Marion, the daughter of Indy’s mentor, tells him in one of those early fits of rage that her father called him “the most gifted bum he ever trained.” And here, I would propose, is one way to summarize a particular ideal of American masculinity. Indiana Jones is, as a government bureaucrat tells him, a “man of many talents,” and yet he is also a man of mystery and a bit of a scoundrel. His knowledge of ancient relics is apparently encyclopedic, but he’ll also shoot a foe point blank and in cold blood when he just doesn’t have the time for a fair fight. He’s a vessel for our better angels and our worst tendencies. He and his fictional contemporary Rick Blaine share the same outlook on life and sarcastic wit, and they’re both utterly irresistible.

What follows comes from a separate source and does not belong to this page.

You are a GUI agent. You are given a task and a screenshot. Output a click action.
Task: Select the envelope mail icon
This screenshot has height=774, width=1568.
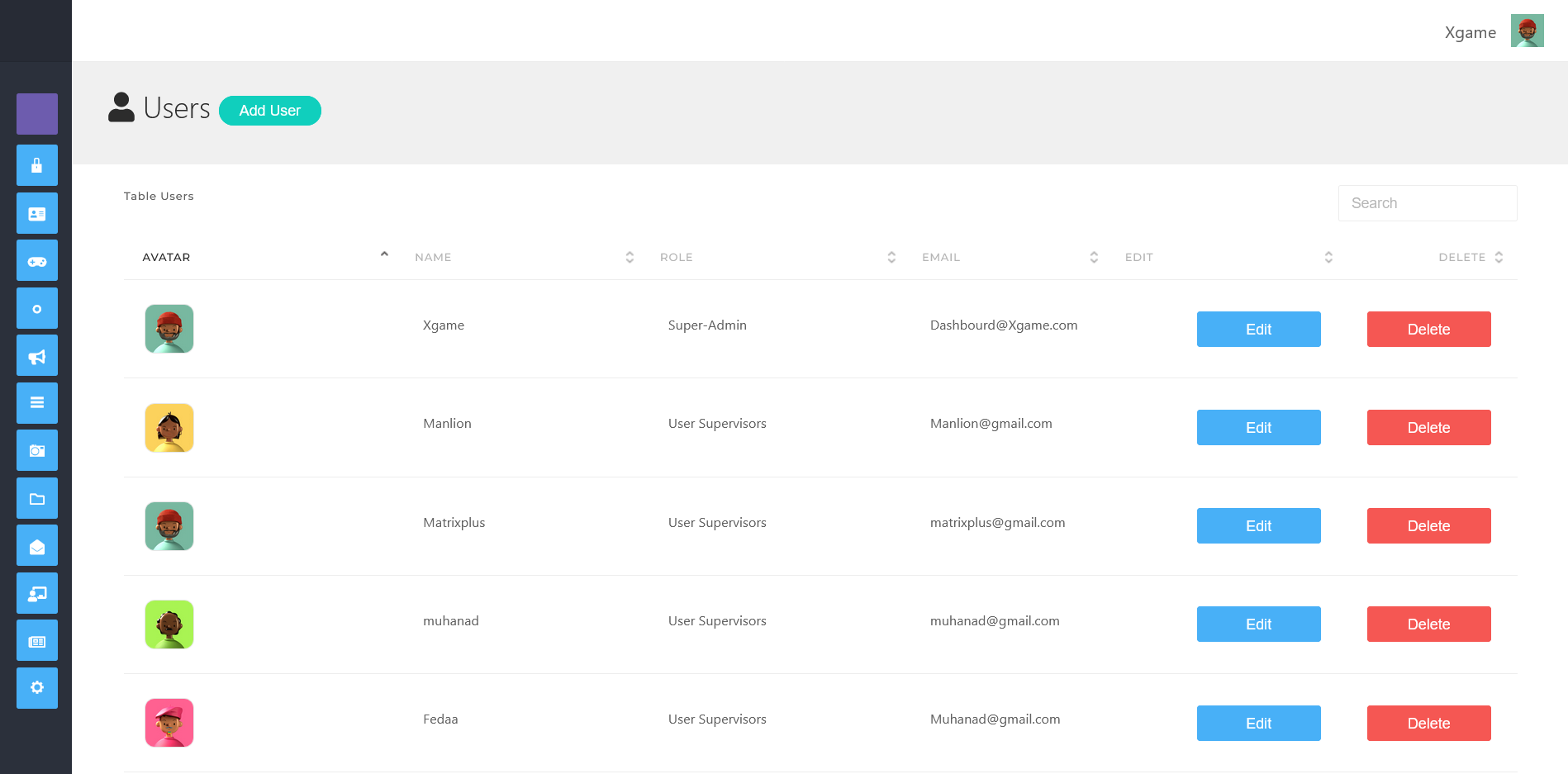36,545

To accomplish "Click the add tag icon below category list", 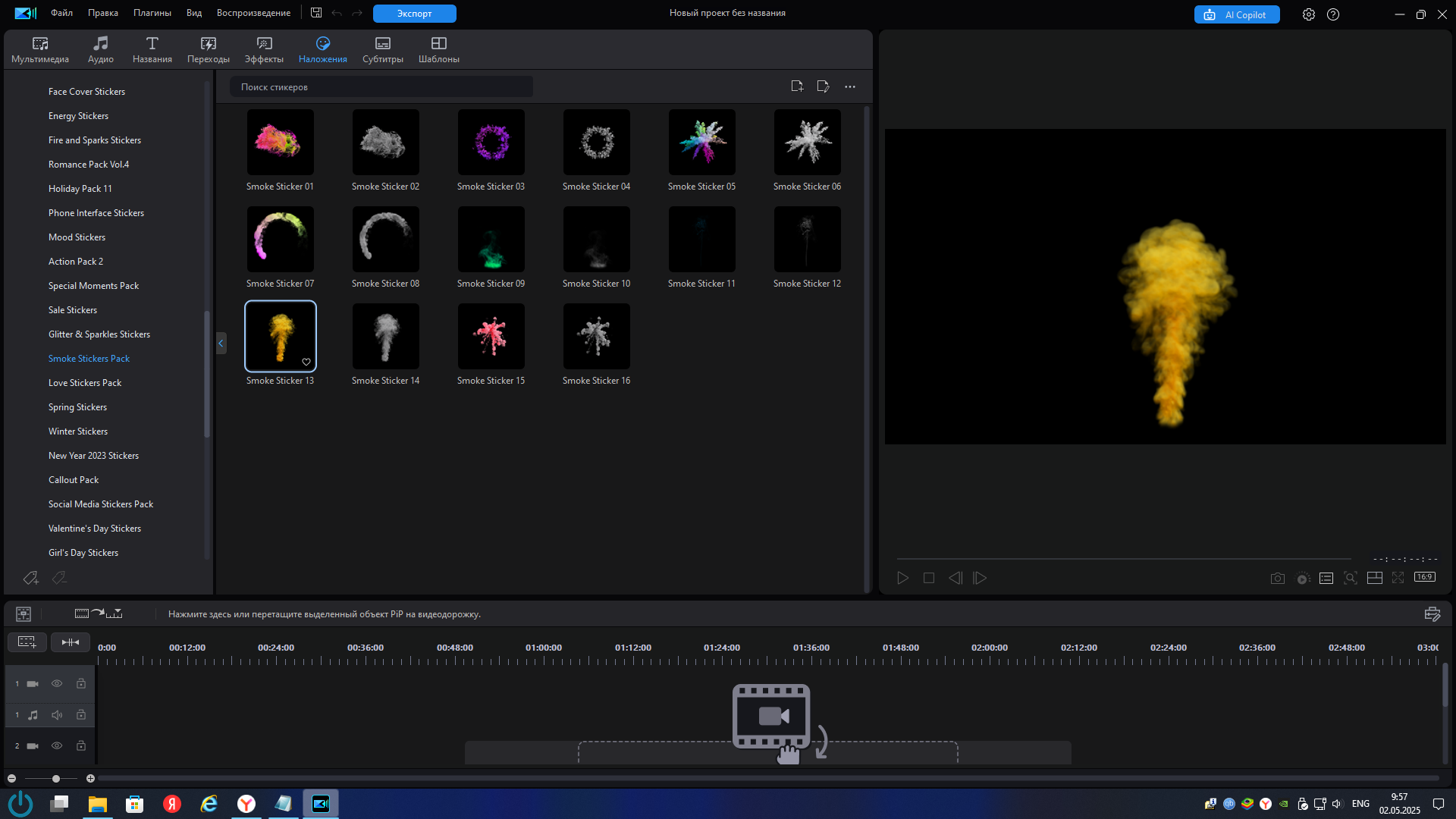I will [30, 579].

The credit for all of this belongs to Spielberg and to the great Harrison Ford. Spielberg dreamed up these adventures and accompanying action sequences, and put considerable craft in to making Indy’s world worthy of those vicarious impulses. Who wouldn’t want to spend an hour in Marion’s bar in Nepal - all wood and soot and drafty gusts and whiskey - or carouse with Salah in Cairo or drink with the crew of the Bantu Wind Tramp Steamer? Ford’s ability to switch between snarls and ironic detachment and annoyance and perfect comedic timing make it totally impossible to imagine anyone else playing this role. He’s just too perfect. And, most remarkably, the connection to this character is almost instant, far more reptilian than intellectual
Movies can unlock many things for us, the viewers. Escape is just one of those things, and you could see Raiders of the Lost Ark as merely one of the finest examples in this category of cinematic services. But I think Indiana Jones also teaches us about charisma and irresistibility and what we can see clearly and move past in spite of that clarity.
Not one of Indy’s many flaws is a secret. We see him for who he is and love him anyway, right away, because of all the other good things about him - because his heart and spirit are in the exact right place.